Tous les citoyens peuvent saisir la Cbdh par tous les moyens. Nous sommes à l’écoute et travaillons à ce que les violations puissent s’arrêter. Nous sommes heureux des différentes plaintes que nous enregistrons et les différentes conciliations auxquelles nous parvenons. Nous sommes davantage heureux de constater que des parties qui refusaient de se saluer, s’adressent aujourd’hui la parole. Nous devons accorder un peu plus de prix à l’éducation aux droits de l’Homme afin que chacun puisse savoir qu’une vie digne passe par la reconnaissance de l’autre dans ses différences, dans ses convictions. Il y a un véritable travail à faire en ce qui concerne les droits économiques et sociaux. Sans dignité humaine, nous ne pouvons pas générer un développement durable.

Les droits de l’Homme riment également avec les droits des détenus. Que fait la commission en direction des personnes privées de liberté et principalement des femmes détenues en cette période sensible de Covid-19 ?

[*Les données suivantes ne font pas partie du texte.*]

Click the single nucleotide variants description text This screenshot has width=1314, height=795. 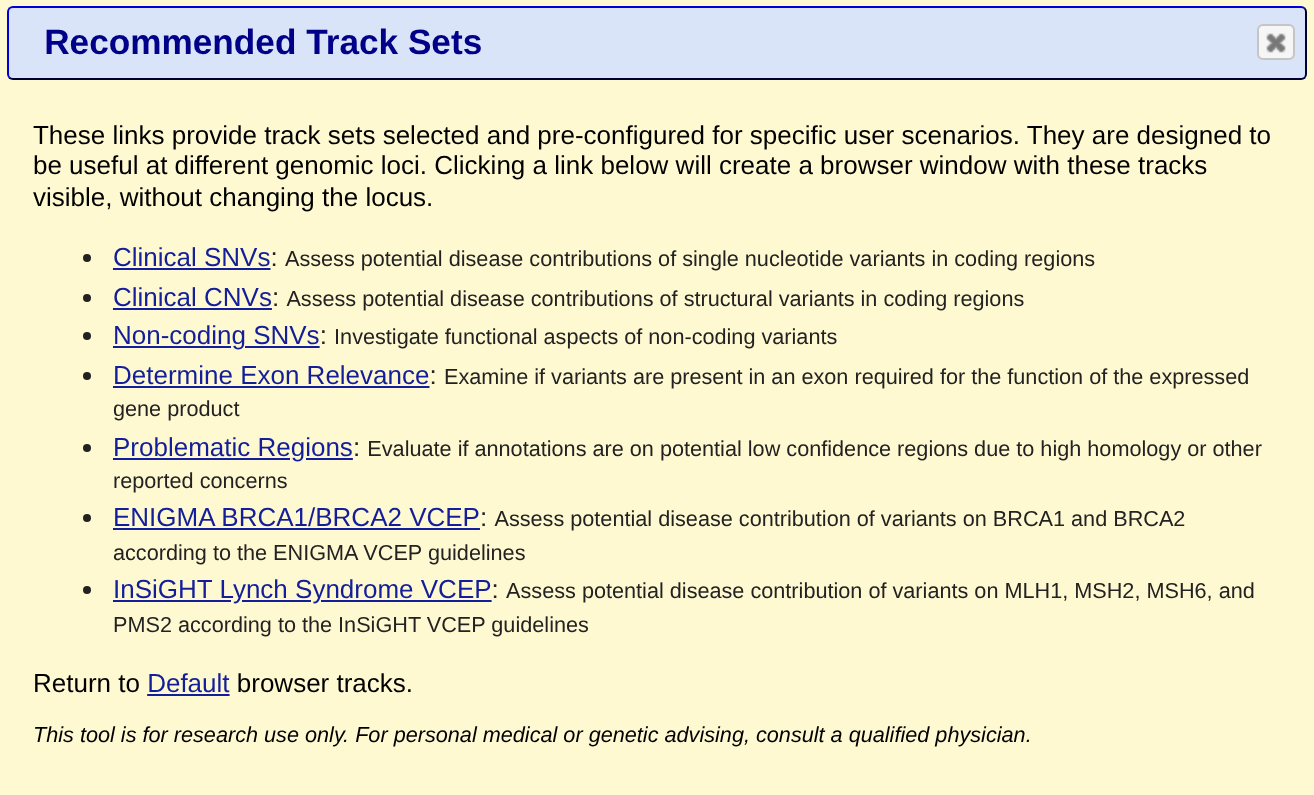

La commission a décidé de travailler à l’amélioration des conditions de détention des personnes privées de liberté. Cela nécessite un grand engagement de la part de l’Etat. La préoccupation de la commission aujourd’hui est relative à la réinsertion de ces personnes. Une chose est d’aller purger sa peine en prison dans des conditions humaines, l’autre est de pouvoir en ressortir tout en continuant à être utile à la société. Malheureusement, ces personnes sont rejetées. Cela entraîne des cas de récidive parce que certains se sentent plus aimés en prison.
En ces temps de Covid-19, nous travaillons à ce que les familles dont les droits de visite ont été restreints puissent être en communication avec leurs parents détenus. Je voudrais à ce propos remercier l’Agence pénitentiaire du Bénin qui a mis en place un système d’écoute et déployé grâce à l’appui du Pnud des psychologues dans les différentes prisons du Bénin afin d’être un relais à ces personnes. Quant aux femmes et aux enfants, beaucoup d’efforts ont été faits par le gouvernement afin d’améliorer leurs conditions de détention. Nous travaillons à ce que les jugements des personnes en détention préventive puissent être ouverts afin de les fixer sur leur peine.

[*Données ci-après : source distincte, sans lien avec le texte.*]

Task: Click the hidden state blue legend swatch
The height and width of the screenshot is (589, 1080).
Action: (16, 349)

Quels sont les engagements de la commission pour les années à venir ?

La population carcérale a sa particularité. On met beaucoup de temps à connaître la vérité. Le travail est un peu difficile en ces temps de Covid-19, mais nous essayons de trouver des solutions ensemble avec le système pénitentiaire. Le rêve de la Cbdh est de travailler à l’installation des prisons amies des droits de l’Homme que nous pourrions célébrer à chaque 10 décembre.
L’administration carcérale vit aussi comme une prisonnière. La commission se penche sur leur cas. Il s’agit de jeter un regard compatissant et durable sur le corps pénitentiaire et de l’encourager à faire son travail en toute sérénité et en toute responsabilité pour peu qu’on prenne en compte leurs doléances.
Nous devons relever le défi de la crédibilité envers les pouvoirs publics, les détenteurs de droits et envers le système international de protection des droits de l’Homme. En tant qu’institution, nous devons relever le défi de l’accréditation et travailler à être reconnue par nos pairs comme une institution crédible.